Blue Note celebrates its 75th birthday this year, commemorating the initial success of Alfred Lion, a young German Jew who had recently left Berlin for New York, in persuading two great boogie-woogie pianists, Meade Lux Lewis and Albert Ammons, to make the first recordings for the company whose name he had registered in March 1939. Before the end of the year Lion was joined by Francis Wolff, a friend from Berlin and another refugee from the Nazis. Together they gradually built a label that would become a pillar of jazz, a symbol of the music at its most fully realised.
Uncompromising Expression is Richard Havers’ illustrated biography of the label, published this week. The author — a consultant to the Universal group, the current owners of the catalogue — tells the story from boogie-woogie and Sidney Bechet through Thelonious Monk and Clifford Brown, Art Blakey and Horace Silver, Jimmy Smith and Lou Donaldson, Lee Morgan and Tina Brooks, Herbie Hancock and Donald Byrd, Freddie Hubbard and Wayne Shorter, Stanley Turrentine and Baby Face Willette, Jackie McLean and Andrew Hill, all the way to the present day of Norah Jones, Robert Glasper, Gregory Porter and Ambrose Akinmusire. If it’s not as deep and detailed as the late Richard Cook’s Blue Note history, published in 2001, its physical form is quite different from that modestly proportioned and text-dominated volume.

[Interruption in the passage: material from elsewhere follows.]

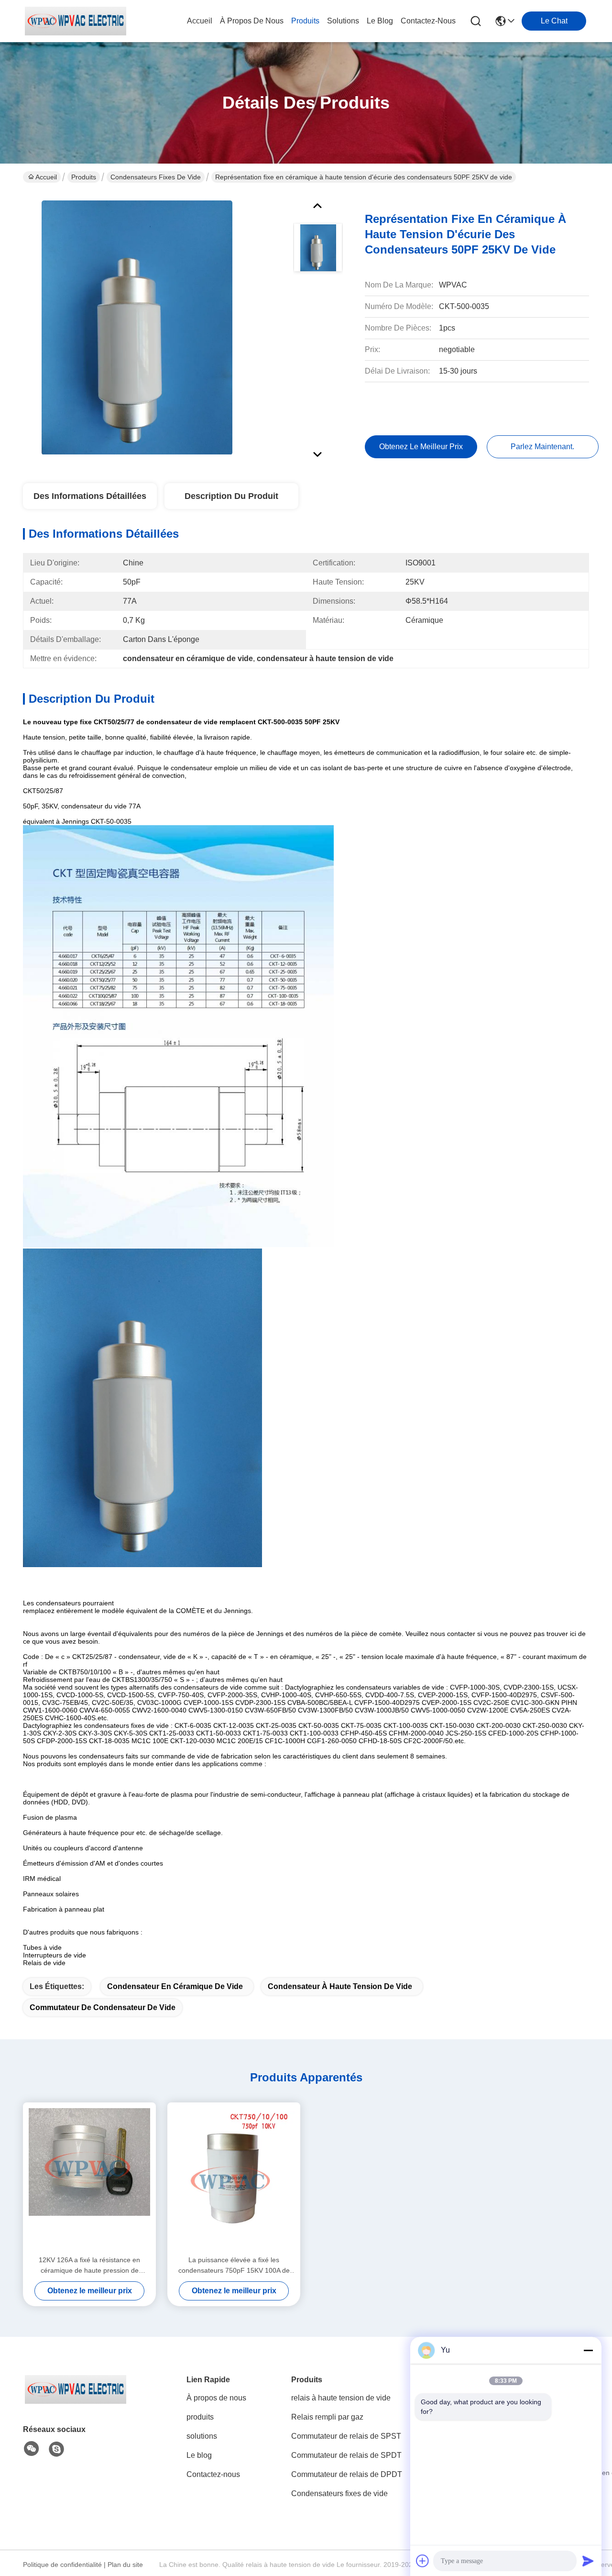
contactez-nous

A Blue Note album has a special charisma, and Havers’ designer does a wonderful job of reflecting Reid Miles’s graphic genius in the large-format layout of the book. Among the most stunning pages are the early spreads consisting of dozens of sleeves, grouped together by some of Miles’s favourite visual themes: the moody combination of blue and green type against a black background, the use of brash typography and brutally cropped photographs against white, the occasional fondness for scarlet. There are also pages from Lion’s session notebooks and several of Wolff’s contact sheets.
Perhaps it’s not the book for people whose primary interest lies in tracking down copies of the original vinyl albums with the 47 W. 63rd Street address on the sleeve or the “RVG” stamp on the run-out. For the rest, including those of us happy to mop up this great music for £3 a time on CD at Fopp, it’s one of the treats of the year.
* Richard Havers’ Uncompromising Expression is published by Thames & Hudson (£48). Havers will be talking to Don Was, the label’s current president, on November 22 at the South Bank Centre as part of the EFH London Jazz Festival (tickets here). That night at the Festival Hall a celebratory concert features representatives of the label’s current roster, including Robert Glasper and Jason Moran.